Predicting the safety profile of a compound is a major hurdle, which if successful can significantly reduce the attrition rate of the drug discovery process thus substantially reducing costs for the pharmaceutical industry. It requires knowledge of all the cellular processes that might be impacted, and assays to measure that impact. The biological effects of compounds are complex and not completely understood, involving the interplay of multiple cell types and affecting a cascade of signalling networks. Because of this complexity, recapitulating any or all of these events in in vitro assays is difficult. Cellular assays are available that measure a variety of toxicity endpoints, including proliferation, ATP levels, and reactive oxygen species. These provide an important first step in establishing predictive assays, but there is a need to expand the available assay panels to cover even more ‘toxicological space’ in order to better predict compound safety liability. The complexity of potential interactions resulting from exposure of cells to any small molecule, including both indirect as well as direct effects, therefore requires the use of comprehensive and unbiased approaches for characterizing cellular responses and hence for detecting unexpected (and unpredictable) effects that can lead to toxicity.

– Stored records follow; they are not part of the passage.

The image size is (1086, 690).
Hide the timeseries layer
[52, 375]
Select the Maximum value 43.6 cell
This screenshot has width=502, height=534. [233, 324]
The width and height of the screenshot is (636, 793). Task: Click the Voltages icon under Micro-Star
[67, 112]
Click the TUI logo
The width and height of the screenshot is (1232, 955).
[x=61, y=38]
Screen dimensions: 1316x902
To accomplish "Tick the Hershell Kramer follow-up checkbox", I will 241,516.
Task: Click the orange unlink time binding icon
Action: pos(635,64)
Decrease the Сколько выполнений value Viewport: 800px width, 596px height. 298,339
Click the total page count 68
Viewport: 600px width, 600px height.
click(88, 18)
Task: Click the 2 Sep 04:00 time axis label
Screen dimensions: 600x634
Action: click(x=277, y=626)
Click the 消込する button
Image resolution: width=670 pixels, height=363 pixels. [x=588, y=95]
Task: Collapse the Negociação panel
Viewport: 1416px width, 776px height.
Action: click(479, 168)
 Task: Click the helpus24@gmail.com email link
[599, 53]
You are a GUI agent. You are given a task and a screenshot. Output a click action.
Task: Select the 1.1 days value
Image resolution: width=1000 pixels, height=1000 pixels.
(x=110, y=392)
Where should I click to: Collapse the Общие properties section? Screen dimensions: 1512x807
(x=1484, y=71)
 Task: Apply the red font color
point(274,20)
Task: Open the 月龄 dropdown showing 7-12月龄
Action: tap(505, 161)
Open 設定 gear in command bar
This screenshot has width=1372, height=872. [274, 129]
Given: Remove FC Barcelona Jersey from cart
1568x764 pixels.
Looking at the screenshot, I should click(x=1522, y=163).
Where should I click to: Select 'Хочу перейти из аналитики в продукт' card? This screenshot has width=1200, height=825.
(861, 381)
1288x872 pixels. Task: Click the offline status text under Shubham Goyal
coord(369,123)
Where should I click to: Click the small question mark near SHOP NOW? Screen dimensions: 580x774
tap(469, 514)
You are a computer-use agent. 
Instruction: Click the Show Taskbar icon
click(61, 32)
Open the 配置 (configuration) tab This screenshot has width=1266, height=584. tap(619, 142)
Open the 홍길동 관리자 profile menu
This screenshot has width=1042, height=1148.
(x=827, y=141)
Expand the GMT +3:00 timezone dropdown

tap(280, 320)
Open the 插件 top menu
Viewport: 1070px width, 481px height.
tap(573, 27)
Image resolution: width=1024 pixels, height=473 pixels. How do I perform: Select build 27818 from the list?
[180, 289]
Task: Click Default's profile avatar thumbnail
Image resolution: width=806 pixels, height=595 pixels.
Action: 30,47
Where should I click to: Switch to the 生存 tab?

Major applications of the technology include:
- Analysis of drug mechanism in the system by identifying and validating biochemical pathways affect by drug exposure to cellular proteome.
- Prediction of potential toxic liabilities from information derived from the mechanistic studies
- Selection of clinical candidate drugs by evaluating effects of drug candidates on the cellular proteome and only progressing candidates that show selectivity and specificity for the appropriate cellular targets and with minimum off-target interactions with essential biological processes.
- Analysis of drug-drug interactions on the cellular proteome. Sometimes drugs for different indications have to be administered to patients in combination, creating the potential for toxic effects due to drug-drug interactions. ToxProfileTM provides a model experimental system where multiple drugs can be administered together followed by a comprehensive quantitative analysis of proteomic changes resulting from such treatments. Since the whole proteome is analysed, the data obtained provide information that may be predictive of potential problems at an early stage, before the drugs go into the clinic.
DCP ToxProfile evaluates a drugs effect on a toxicity cell model by analyzing the quantitative proteomic profile linked to interactions between drug and cellular proteins. The technology uses high resolution quantitative mass spectrometry and bioinformatics software tools for protein identification and quantitation, data processing and experienced cell biologists and biochemists for data interpretation.
Early determination of drug toxicity risk profile can lead to a saving of over $10 million per compound in preclinical drug development costs. The FDA estimates that a 10% improvement in the ability to predict drug failures before clinical trials could save $100 million in development costs per drug (FDA 2004, “Innovation or stagnation? Challenge and opportunity on the critical path to new medical products”, FDA Whitepaper) which would benefit the pharmaceutical and biotechnology drug developers as well as patients waiting for new therapies. The cost of discovering and conducting preclinical evaluation of a compound (prior to “first in human” trials) has been estimated to be about $38 million. The pharma industry-wide attrition rate is about 50% and approximately 70% of that is the result of safety-related findings. There is an urgent need to improve the pharmaceutical industry’s ability to identify predictable preclinical liabilities earlier in their pipelines. This would allow pharma companies to select better drug candidates earlier and thus concentrate resources on the most successful programs.